▶ [What to work on]
Could you output, word for word, only the lines from the line with "You are a computer-use" to the end of the entries, including both ends? Omit the pictures.

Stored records
• • • •

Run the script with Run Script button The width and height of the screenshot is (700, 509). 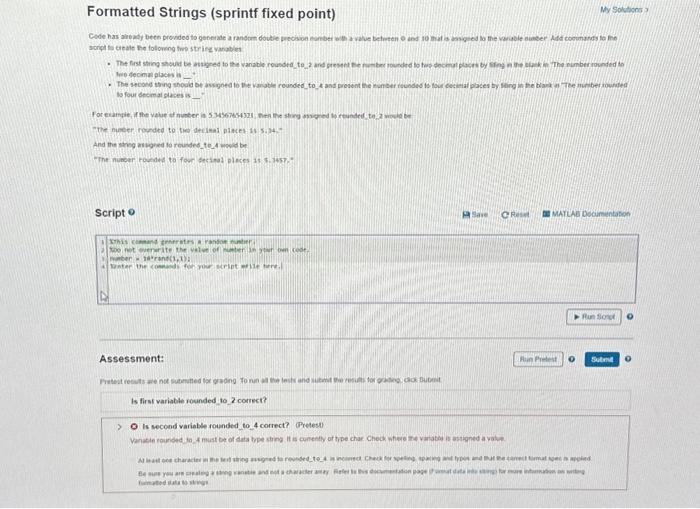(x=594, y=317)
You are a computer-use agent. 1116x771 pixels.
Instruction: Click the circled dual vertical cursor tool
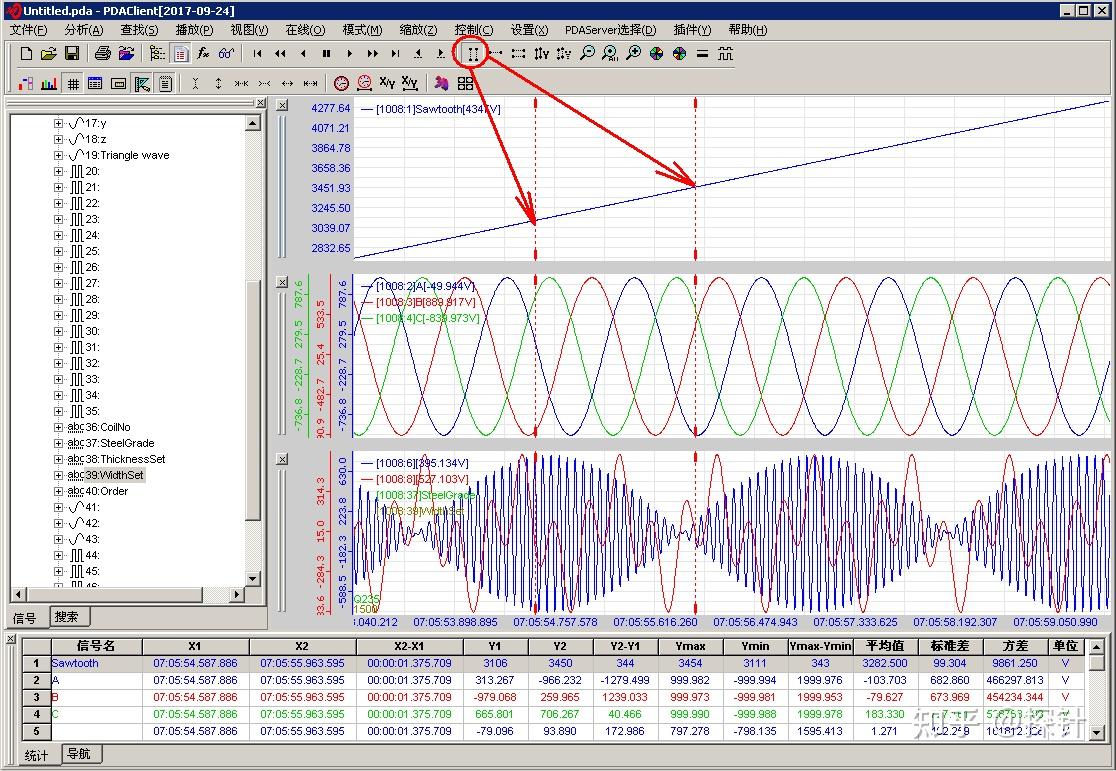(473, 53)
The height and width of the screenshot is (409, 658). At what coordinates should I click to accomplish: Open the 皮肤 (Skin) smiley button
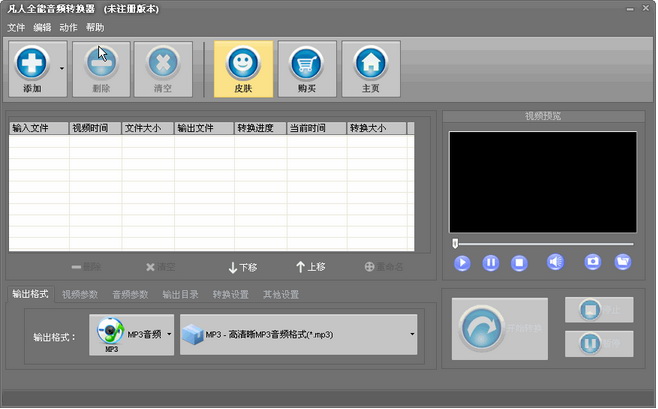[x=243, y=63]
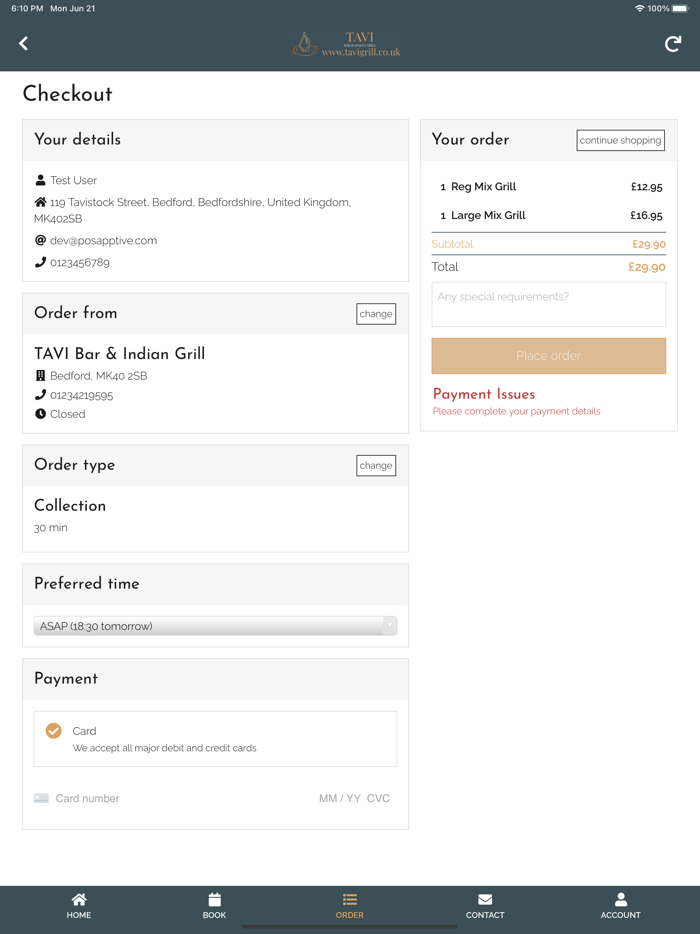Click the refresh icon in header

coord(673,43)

• • • •

▶ [Response to this exercise]
You are a computer-use agent. 1116x771 pixels.
Instruction: Click the circled dual vertical cursor tool
(473, 53)
The height and width of the screenshot is (409, 658). At what coordinates should I click to accomplish: Open the 皮肤 (Skin) smiley button
[x=243, y=63]
Click the refresh icon in header

coord(673,43)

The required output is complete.